Il s’agace aussi d’entendre parler d’intégration : « Les interprètes fêtaient le Nouvel An avec les officiers, on a partagé avec eux les colis envoyés par leurs familles, on riait des fromages qui puent ; il y avait du chocolat et du vin rouge. Nous, on les invitait dans nos familles, dans nos mariages. L’intégration ne peut pas être plus importante que cela. » Et si la France peut craindre des interprètes infiltrés par les talibans, « c’est le problème de la DGSE ! Ils peuvent écouter nos téléphones, lire nos mails… C’est à eux de faire une blacklist », poursuit Amanullah Omid, 33 ans.
Mais alors que ce « dispositif happy end » (le surnom donné par les autorités à la procédure) était censé être clos, le ministère affirme désormais que « des dossiers sont encore à l’étude ou susceptibles d’être déposés ». « Un dossier refusé une première fois peut éventuellement être réétudié et recevoir une réponse favorable si de nouvelles menaces sont apparues, directement liées aux fonctions tenues par ces personnes au service de la France », explique le Quai d’Orsay.
Laurent Fabius, le ministre des affaires étrangères, s’est même engagé à ce que les demandes soient examinées avant l’été. « La France a des devoirs envers ses personnels ; elle ne s'y dérobera pas.

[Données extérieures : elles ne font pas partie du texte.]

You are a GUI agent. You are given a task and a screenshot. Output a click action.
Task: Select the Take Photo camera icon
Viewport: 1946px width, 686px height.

Si le fait d'avoir travaillé avec la France ne peut ouvrir un droit absolu à s'y installer, la réalité du risque encouru doit évidemment être prise en compte », a-t-il déclaré la semaine dernière. Une promesse également faite au collectif d’avocats par le cabinet de François Hollande à l’Élysée, qui les a reçus le 22 avril. Un nouveau rendez-vous est prévu lundi, au ministère des affaires étrangères, pour fixer les modalités concrètes de réexamen des dossiers. Enfin.
BOITE NOIRELe ministère des affaires étrangères a répondu à mes questions. Mais pas de réponse du ministère de la défense (qui renvoie sur le Quai d'Orsay), à Matignon et à l'Élysée (qui renvoie sur Matignon).
J'ai joint Abdul par téléphone à Kaboul. Il ne souhaite pas donner son identité par peur des représailles.